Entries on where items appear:
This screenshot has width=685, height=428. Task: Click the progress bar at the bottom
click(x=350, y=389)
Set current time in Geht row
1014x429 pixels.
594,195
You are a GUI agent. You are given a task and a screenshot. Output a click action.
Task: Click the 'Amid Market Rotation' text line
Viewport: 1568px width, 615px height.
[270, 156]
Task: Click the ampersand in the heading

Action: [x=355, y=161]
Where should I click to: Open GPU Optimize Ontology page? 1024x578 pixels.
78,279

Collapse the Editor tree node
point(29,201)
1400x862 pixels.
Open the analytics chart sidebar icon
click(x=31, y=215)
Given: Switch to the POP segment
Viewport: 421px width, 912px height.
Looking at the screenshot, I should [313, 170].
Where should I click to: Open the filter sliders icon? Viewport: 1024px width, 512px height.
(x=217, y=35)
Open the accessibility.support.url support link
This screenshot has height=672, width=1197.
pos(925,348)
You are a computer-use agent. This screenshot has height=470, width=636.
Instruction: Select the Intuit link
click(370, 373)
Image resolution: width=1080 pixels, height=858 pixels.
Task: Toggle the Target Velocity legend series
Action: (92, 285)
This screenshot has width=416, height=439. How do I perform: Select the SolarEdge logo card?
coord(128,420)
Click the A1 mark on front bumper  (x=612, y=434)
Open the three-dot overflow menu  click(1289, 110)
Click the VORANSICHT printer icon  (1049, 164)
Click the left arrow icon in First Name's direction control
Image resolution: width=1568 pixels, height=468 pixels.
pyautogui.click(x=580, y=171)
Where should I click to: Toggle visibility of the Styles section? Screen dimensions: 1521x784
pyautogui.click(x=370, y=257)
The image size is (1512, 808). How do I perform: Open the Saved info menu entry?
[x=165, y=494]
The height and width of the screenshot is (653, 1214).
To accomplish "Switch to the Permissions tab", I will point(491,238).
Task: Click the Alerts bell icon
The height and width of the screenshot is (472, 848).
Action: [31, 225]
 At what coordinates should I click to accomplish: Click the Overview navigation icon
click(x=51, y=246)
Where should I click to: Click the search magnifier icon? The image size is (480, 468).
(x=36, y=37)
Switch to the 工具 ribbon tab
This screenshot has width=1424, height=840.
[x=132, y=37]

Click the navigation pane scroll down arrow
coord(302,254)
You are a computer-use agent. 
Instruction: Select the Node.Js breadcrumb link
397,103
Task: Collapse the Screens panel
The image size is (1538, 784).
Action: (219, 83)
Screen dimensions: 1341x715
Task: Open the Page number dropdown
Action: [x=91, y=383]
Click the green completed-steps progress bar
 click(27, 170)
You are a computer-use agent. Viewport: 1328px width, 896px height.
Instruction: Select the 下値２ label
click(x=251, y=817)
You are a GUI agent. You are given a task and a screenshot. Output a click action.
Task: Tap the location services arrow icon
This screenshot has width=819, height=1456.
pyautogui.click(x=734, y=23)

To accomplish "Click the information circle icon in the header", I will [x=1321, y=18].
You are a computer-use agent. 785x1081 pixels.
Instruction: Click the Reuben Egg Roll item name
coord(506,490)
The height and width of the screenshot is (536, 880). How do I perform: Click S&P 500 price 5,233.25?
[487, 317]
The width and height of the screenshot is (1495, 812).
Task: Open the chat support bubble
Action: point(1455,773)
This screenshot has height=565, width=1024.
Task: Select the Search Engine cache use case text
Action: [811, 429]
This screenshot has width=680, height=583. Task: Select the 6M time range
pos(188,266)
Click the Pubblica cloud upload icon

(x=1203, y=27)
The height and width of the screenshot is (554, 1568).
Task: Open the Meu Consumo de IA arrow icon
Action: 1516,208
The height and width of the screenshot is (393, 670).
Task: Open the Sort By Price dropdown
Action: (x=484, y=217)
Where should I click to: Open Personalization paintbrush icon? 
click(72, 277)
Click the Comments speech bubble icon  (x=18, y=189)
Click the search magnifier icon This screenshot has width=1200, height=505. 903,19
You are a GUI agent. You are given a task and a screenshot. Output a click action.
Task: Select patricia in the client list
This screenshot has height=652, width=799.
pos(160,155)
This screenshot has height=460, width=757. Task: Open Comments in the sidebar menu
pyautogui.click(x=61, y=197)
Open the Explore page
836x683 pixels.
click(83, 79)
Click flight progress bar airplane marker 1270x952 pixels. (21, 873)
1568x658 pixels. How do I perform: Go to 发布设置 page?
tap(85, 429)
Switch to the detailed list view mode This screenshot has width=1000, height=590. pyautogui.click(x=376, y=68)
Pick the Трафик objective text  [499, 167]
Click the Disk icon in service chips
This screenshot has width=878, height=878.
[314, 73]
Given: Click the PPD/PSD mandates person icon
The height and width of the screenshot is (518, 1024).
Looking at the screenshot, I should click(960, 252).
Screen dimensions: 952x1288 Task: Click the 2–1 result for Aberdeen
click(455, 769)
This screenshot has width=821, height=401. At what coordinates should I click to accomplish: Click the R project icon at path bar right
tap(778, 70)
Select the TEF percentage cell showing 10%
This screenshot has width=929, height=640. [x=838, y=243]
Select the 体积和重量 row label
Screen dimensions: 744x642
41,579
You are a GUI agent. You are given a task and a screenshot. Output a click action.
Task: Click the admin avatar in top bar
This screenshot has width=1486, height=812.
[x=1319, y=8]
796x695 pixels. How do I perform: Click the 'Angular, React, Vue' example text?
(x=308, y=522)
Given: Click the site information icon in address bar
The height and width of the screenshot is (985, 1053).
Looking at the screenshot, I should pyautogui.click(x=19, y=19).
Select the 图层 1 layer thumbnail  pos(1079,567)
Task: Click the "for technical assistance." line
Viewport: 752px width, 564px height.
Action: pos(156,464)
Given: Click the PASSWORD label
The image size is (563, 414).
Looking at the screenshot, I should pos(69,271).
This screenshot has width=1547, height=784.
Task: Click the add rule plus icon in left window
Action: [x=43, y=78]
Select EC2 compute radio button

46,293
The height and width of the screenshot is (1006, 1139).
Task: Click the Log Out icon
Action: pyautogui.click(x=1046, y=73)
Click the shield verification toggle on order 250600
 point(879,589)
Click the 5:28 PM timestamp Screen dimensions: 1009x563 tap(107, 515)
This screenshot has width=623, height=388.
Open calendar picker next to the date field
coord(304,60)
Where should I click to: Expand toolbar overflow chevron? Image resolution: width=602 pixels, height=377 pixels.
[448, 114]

■ The task:
Please output the lines of the listing between the line containing "Select EC2 compute radio button" and the line containing "Click the 5:28", both included, exactly as they appear.

■ Answer to the task:
Select EC2 compute radio button

46,293
The height and width of the screenshot is (1006, 1139).
Task: Click the Log Out icon
Action: pyautogui.click(x=1046, y=73)
Click the shield verification toggle on order 250600
 point(879,589)
Click the 5:28 PM timestamp Screen dimensions: 1009x563 tap(107, 515)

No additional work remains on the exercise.